The median age in the city was 53.1 years. 17.6% of residents were under the age of 18; 4.3% were between the ages of 18 and 24; 17.5% were from 25 to 44; 29.9% were from 45 to 64; and 30.9% were 65 years of age or older. The gender makeup of the city was 46.3% male and 53.7% female.

===2000 census===
As of the census of 2000, there were 1,126 people, 521 households, and 300 families living in the city. The population density was 1,380.2 PD/sqmi. There were 587 housing units at an average density of 719.5 /mi2. The racial makeup of the city was 98.31% White, 0.89% Native American, 0.09% Asian, and 0.71% from two or more races.
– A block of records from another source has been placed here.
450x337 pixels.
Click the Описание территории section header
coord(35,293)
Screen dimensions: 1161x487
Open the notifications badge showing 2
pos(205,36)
Hispanic or Latino of any race were 0.27% of the population.

There were 521 households, out of which 19.0% had children under the age of 18 living with them, 50.3% were married couples living together, 5.8% had a female householder with no husband present, and 42.4% were non-families. 38.8% of all households were made up of individuals, and 26.1% had someone living alone who was 65 years of age or older. The average household size was 2.01 and the average family size was 2.65.

In the city, the population was spread out, with 17.3% under the age of 18, 5.6% from 18 to 24, 18.0% from 25 to 44, 22.7% from 45 to 64, and 36.3% who were 65 years of age or older. The median age was 52 years. For every 100 females, there were 80.2 males. For every 100 females age 18 and over, there were 77.7 males.

As of 2000 the median income for a household in the city was $25,435, and the median income for a family was $36,705. Males had a median income of $27,426 versus $17,273 for females. The per capita income for the city was $15,562. About 5.6% of families and 10.9% of the population were below the poverty line, including 11.3% of those under age 18 and 13.2% of those age 65 or over.

==Transportation==
The Bloomfield Municipal Airport is located 2 nmi southwest of Bloomfield's central business district.